- **Provided records**:
»»
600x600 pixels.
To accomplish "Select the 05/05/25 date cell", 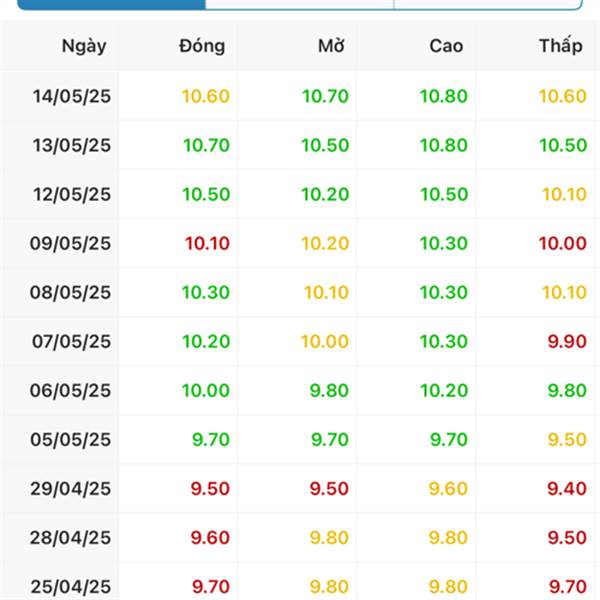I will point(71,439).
««
»»
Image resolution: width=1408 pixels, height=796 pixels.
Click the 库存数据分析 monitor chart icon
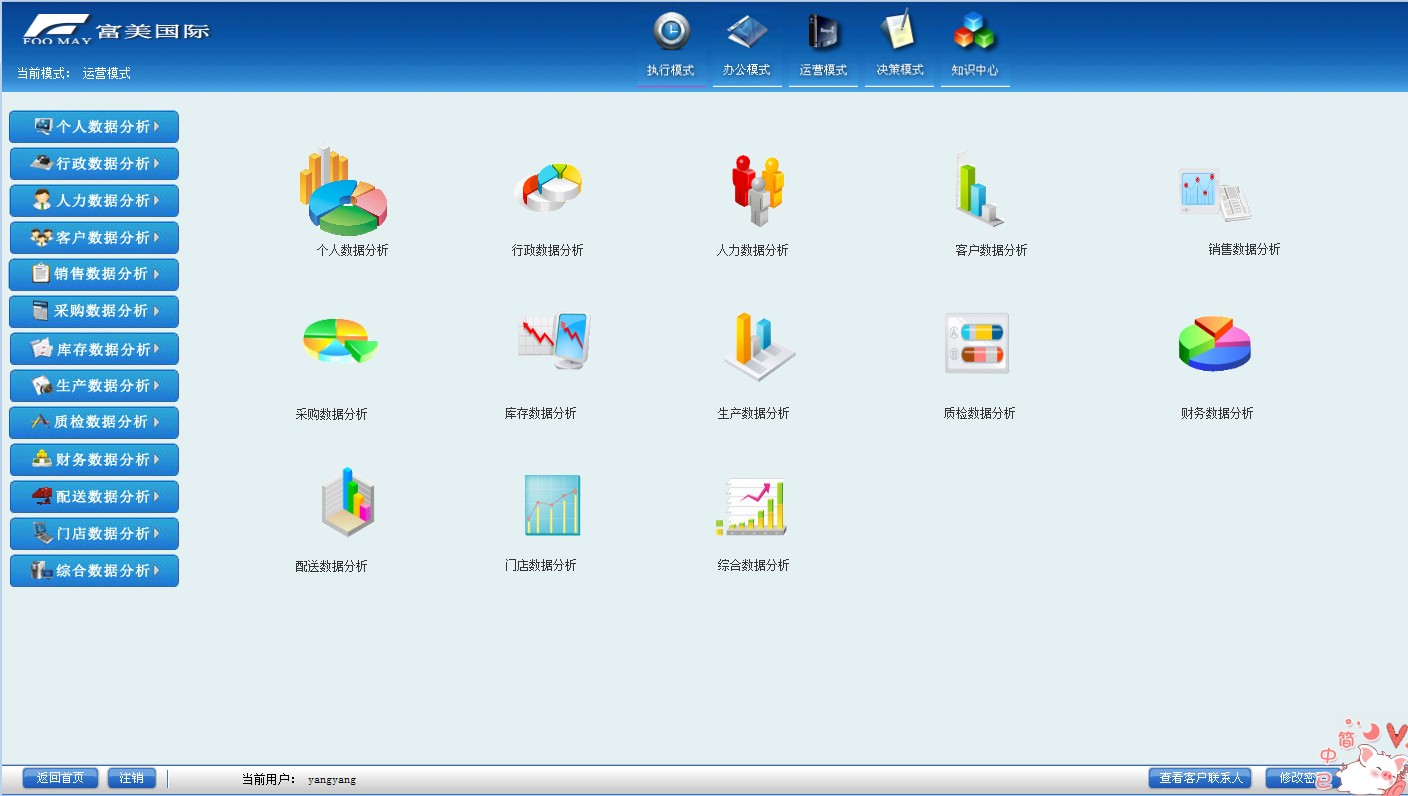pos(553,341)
««
Please work out how many lines in the listing above contain the string "pixels", and answer with that number only.

- **Solution**: 2